OBJECTIVE: Find each line in the rows below that contains the word "Hotel" and copy those lines. Matches must have the same case.

DATASET EXTRACT:

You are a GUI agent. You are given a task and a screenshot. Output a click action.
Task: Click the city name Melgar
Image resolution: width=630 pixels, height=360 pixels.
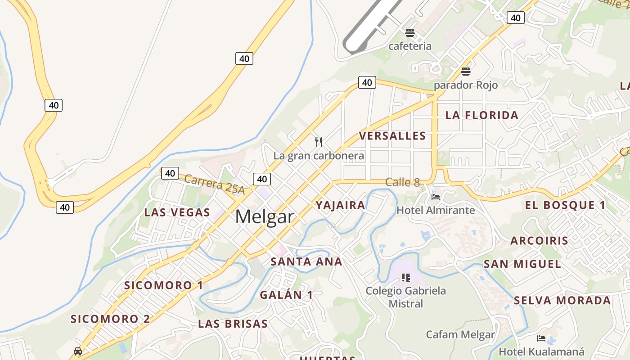265,217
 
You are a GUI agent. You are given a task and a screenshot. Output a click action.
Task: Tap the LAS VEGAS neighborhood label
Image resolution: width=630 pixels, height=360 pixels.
177,212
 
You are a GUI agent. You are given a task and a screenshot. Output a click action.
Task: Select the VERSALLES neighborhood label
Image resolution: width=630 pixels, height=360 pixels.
392,136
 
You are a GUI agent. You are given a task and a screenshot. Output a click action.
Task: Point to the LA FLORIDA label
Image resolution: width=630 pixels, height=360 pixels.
482,115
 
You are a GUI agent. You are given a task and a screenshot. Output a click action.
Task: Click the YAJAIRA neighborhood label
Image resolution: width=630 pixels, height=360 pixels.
340,205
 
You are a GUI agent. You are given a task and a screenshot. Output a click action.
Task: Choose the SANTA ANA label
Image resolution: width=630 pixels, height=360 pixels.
306,261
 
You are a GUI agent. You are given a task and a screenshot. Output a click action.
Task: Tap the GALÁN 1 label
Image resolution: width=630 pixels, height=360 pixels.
286,295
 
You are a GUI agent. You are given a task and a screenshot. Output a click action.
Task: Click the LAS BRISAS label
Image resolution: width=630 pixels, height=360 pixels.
233,324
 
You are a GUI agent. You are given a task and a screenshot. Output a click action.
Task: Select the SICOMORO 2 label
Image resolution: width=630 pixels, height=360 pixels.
110,319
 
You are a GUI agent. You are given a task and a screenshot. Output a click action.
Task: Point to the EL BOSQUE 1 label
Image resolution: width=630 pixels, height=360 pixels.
566,205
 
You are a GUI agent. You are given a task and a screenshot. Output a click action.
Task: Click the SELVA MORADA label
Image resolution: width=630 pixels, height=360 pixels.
562,300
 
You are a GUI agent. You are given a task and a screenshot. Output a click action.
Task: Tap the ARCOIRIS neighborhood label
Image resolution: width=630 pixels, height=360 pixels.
540,240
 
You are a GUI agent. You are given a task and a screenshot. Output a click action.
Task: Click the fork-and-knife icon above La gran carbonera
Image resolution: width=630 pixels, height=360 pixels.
319,142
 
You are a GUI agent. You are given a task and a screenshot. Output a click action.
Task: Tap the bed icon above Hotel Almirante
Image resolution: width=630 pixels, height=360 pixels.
435,197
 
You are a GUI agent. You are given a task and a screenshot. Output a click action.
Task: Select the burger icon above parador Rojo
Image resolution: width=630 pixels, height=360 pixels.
466,72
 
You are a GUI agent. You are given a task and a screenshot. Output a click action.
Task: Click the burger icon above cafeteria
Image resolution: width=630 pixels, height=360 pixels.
410,32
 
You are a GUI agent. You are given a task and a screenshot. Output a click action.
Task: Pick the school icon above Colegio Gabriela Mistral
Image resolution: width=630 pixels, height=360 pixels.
406,278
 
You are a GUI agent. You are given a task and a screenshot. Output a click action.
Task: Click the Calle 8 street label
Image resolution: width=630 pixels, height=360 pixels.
402,182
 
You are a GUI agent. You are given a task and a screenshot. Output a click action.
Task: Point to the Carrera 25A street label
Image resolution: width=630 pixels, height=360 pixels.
214,184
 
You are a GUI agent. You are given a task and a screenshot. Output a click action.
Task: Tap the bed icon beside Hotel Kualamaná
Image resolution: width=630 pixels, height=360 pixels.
541,338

WRITTEN SOLUTION:
Task: Tap the bed icon above Hotel Almirante
Task: Tap the bed icon beside Hotel Kualamaná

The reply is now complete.